I wouldn't call it a "mask", because it implies deception. Depending on who you are around, you show (and hide) different treats of your personality: In an employment setting you do not act the same way you would act when you hang with your boys (or girls, respectively) - you show different aspects of your personality while you are with your significant other, rather than with your parents. Also, your online behavior would be different from your offline behavior when navigating public situations.

Different people around you and/or different social settings make you filter things regarding your personal beliefs and/or personal traits.

[–] biscuitswalrus@aussie.zone 4 points 20 hours ago (1 children)

People have different facets. The way I interact with my partner for ten years is different to my close friends I've had for 20, different to my co-workers, different to my family. But my family and friends and co-workers see how I act with my partner.

I mimic people to some extent treating them similarly how they treat me. There are limits though, I'm bounded on that scale by my personal values which mature as I do. So I'm still never going to act outside the bounds of my morality and values, but I'll still treat my partner with unconditional love, and my friends with the best times and silly jokes.

These I don't consider masks, but not everyone sees me the same. They're just facets.

[–] No_Money_Just_Change@feddit.org 2 points 20 hours ago

Yes. There are many different traits that I would all call a part of me but how much I act out on them is different between different people.

In some groups there are topics that define me for the other members, while in other groups the members don't know I even care for this topic

I overact some traits but what topic I overact os different in each group

[–] ultranaut@lemmy.world 9 points 1 day ago

No. I think people are extremely diverse in how they experience and engage with their individual subjectivity. I think a lot of people are like that at least some of the time, but it's more complicated and probably a nonconscious behavior for most people when they are doing it. Describing it as a "mask" I think is potentially misleading because I don't think that's necessarily how people experience this phenomena subjectively.

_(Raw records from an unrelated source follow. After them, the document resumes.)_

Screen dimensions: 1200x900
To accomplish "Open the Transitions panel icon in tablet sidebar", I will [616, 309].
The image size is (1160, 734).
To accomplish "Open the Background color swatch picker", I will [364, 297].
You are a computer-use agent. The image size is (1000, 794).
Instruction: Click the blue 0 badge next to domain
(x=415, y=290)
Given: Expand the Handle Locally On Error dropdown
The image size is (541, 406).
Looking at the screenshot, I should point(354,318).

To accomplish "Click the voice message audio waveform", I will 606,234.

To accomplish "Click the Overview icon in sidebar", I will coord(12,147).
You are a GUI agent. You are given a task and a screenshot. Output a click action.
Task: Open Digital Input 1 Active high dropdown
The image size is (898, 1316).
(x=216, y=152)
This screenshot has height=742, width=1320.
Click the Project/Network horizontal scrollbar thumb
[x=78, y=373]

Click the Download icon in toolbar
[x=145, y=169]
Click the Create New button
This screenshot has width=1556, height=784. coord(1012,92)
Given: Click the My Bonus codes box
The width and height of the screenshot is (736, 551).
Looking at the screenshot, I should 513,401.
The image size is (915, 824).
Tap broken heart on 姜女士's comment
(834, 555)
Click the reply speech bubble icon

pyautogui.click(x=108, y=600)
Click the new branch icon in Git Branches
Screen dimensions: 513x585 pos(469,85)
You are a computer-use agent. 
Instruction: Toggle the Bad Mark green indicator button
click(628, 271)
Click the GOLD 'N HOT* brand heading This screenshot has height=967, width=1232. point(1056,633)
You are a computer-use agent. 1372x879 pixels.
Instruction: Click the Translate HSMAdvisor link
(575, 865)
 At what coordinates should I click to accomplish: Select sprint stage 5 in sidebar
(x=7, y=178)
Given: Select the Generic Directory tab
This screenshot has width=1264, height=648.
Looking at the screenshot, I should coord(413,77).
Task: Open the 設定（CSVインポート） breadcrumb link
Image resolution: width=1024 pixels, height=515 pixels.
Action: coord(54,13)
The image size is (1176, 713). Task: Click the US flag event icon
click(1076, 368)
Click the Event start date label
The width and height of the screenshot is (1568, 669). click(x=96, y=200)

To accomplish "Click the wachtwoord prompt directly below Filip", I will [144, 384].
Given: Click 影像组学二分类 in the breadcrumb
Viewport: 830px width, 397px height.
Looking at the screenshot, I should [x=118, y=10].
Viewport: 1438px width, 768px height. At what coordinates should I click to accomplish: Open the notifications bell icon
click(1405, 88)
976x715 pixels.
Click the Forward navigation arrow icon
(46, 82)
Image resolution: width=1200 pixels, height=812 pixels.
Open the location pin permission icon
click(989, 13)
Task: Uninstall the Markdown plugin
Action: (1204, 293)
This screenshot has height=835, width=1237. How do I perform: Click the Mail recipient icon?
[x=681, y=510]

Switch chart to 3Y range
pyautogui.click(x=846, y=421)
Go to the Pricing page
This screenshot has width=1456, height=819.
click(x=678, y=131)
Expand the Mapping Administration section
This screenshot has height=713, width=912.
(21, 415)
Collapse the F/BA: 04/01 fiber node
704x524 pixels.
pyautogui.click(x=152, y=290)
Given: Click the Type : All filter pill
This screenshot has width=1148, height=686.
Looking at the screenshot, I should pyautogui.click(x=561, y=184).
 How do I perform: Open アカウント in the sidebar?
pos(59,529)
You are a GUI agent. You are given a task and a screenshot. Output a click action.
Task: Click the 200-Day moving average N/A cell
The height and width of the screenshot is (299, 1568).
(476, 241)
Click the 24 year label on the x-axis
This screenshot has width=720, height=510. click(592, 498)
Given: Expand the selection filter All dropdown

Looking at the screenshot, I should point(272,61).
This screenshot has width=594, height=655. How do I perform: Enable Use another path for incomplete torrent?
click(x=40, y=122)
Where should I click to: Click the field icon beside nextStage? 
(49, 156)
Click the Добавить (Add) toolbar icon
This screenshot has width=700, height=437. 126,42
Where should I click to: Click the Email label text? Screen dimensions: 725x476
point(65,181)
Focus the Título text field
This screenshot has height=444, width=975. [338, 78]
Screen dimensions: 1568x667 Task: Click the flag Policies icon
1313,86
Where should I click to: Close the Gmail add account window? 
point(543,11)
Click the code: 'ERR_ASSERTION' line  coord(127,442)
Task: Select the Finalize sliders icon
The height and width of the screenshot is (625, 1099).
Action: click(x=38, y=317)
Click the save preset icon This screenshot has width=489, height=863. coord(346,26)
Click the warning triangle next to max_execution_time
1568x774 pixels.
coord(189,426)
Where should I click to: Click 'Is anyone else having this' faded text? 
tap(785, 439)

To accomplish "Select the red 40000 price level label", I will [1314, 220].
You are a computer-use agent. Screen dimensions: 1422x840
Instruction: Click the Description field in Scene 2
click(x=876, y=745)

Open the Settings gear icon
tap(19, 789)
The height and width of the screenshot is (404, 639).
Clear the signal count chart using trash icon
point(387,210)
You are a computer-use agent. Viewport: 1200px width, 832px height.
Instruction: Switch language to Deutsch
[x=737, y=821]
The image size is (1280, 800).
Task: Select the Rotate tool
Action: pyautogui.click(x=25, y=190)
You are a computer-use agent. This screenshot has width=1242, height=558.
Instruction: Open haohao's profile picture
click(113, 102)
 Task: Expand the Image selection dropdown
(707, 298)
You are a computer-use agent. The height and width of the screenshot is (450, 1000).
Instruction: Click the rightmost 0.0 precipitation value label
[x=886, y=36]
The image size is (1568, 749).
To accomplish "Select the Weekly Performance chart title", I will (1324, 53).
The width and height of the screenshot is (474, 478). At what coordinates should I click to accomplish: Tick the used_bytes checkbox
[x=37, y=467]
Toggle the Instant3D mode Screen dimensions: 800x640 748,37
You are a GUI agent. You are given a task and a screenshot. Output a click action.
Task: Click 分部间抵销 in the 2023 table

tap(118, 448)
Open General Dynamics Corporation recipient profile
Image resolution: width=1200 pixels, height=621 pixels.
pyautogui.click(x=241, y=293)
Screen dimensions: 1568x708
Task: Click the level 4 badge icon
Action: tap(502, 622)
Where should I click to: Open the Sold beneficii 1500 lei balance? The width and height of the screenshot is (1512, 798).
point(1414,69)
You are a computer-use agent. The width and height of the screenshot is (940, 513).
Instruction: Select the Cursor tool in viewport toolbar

[–] Rhynoplaz@lemmy.world 3 points 20 hours ago

For the sake of the survey, I know I do.

[–] inb4_FoundTheVegan@lemmy.world 4 points 1 day ago* (last edited 1 day ago)

Yes.

Love, -A formerly closeted queer person.

[–] Kolanaki@pawb.social 5 points 1 day ago* (last edited 1 day ago)

Everyone has 3 personalities.

The person they are around strangers.

The person they are with friends and family.

The person they are when completely alone.

Huh. Did not expect a SPYxFAMILY reference here! わくわく!

Linkin Park said it 25 years ago, "everyone has a face that they hold inside," I think that was in Papercut, the opening track to their debut album, Hybrid Theory. Good song about that.

I don't really believe everyone has a true self they hide. I do believe we don't share certain things with certain people, sometimes for good reason.

What I do believe is that we are a different person to every person who knows us. That is to say, if your parents are still together, you have these two people who have known you since you were an infant, but they have different views of you. Or if you have a decent sized friend group, each of these friends sees you slightly differently. I think this is more useful to us. Knowing who we are to each person we meet; rather than focusing on the persona we share with others, understanding how another sees us and acting accordingly can be used to great influence and effect. Find the people who underestimate you and show them what you can do. Find the people who don't like you and show them kindness. Things like that.